April is Financial Literacy Month

Posted on April 5, 2022

Here are 10 things you can do this month to meet your financial goals.

Automate everything. The easiest and most effective way to save is automatically. Set a goal for how much you would like to save each month. Then, set up a monthly transfer from your checking to your savings account. You can also set up automatic payments for your credit card to avoid late fees.
Increase your DCP contribution. If you have a DCP account with the state of Washington, consider increasing your monthly contribution amount by 1 or 2 percent. For example: if you’re currently contributing 3% of your salary, bump it up to 4%. Your future self will thank you. Use the DCP calculator to see how much a small change can make a big difference over time.
Estimate your retirement benefit. Use the DRS Benefit Estimator tool to get an idea of your monthly retirement income.

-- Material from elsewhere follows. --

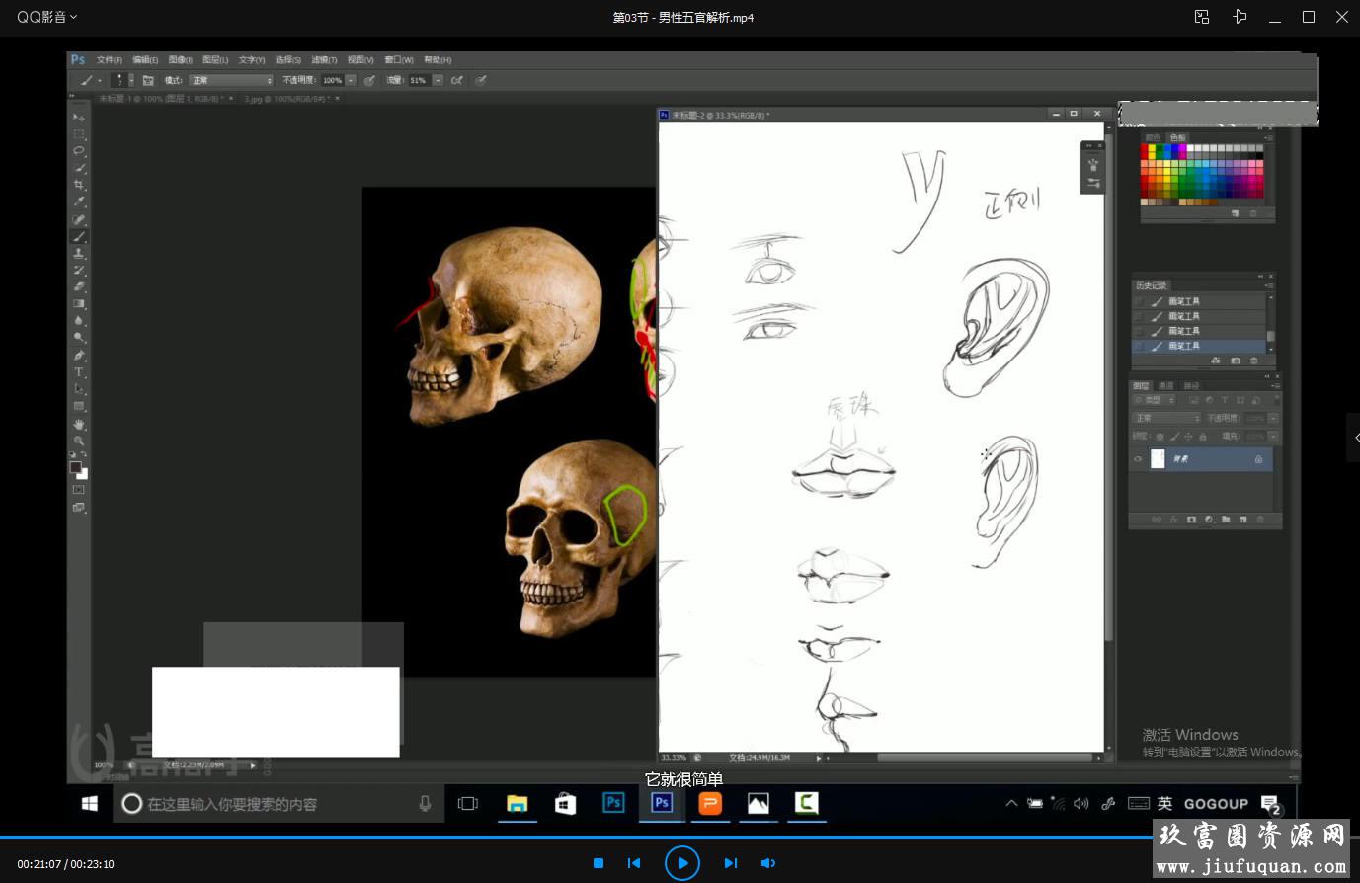Pin the player window on top
1360x883 pixels.
point(1240,17)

This calculator will allow you to see a private preview of what your monthly income may look like. Log in to your account and select ‘Benefit Estimator’ to see your estimate.
Talk about your finances. Have a conversation with your spouse, siblings, your kids, or your grandkids. Talk about what’s helped you in your financial journey. Help each other make a plan.

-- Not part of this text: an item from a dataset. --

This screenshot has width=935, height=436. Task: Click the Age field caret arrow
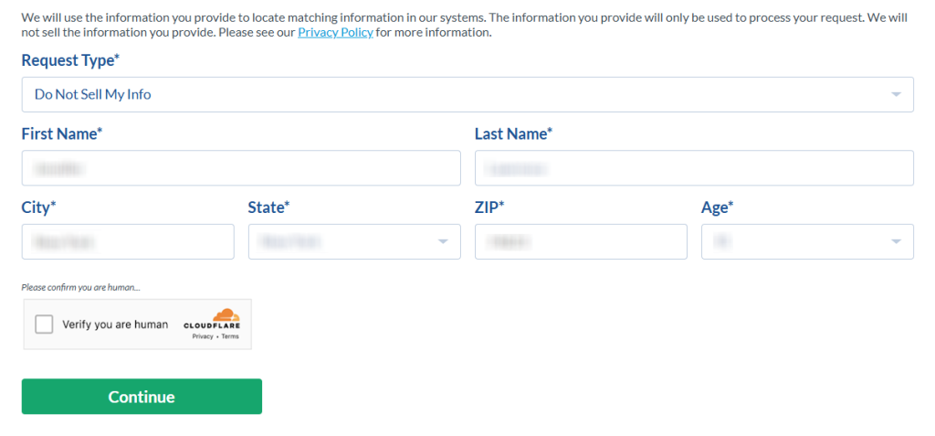click(896, 241)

Read a finance book or listen to a money podcast. Do some research online and find a book, article, or podcast that sounds interesting. Some of the most popular topics include creating a savvy budget, learning about the stock market, and getting out of debt.
Know where you stand. If you have any outstanding debt, take some time to know how much you owe and what the APR (annual percentage rate) is for each credit card or loan. Generally, it’s a good idea to focus on paying down the debt of the card with the highest APR first.
Consider opening a High Yield Savings Account (HYSA). The average rate of a standard savings account is 0.006%. However, with a HYSA, that rate can be closer to 0.50%. If you have $1,000 in your savings account, you could be generating $5 in interest each year instead of $0.06.
Track your spending. Seeing where your money is going can help you understand the bigger picture. If you already have a budget – great! Take a moment to review your expenses from last month and see if want to make any changes to your purchases this month.
Set some financial goals. Would you like to buy a house? Go on a cruise? Pay off your debts? Set short-term and long-term goals. Then, make a plan for how you’re going to meet those goals.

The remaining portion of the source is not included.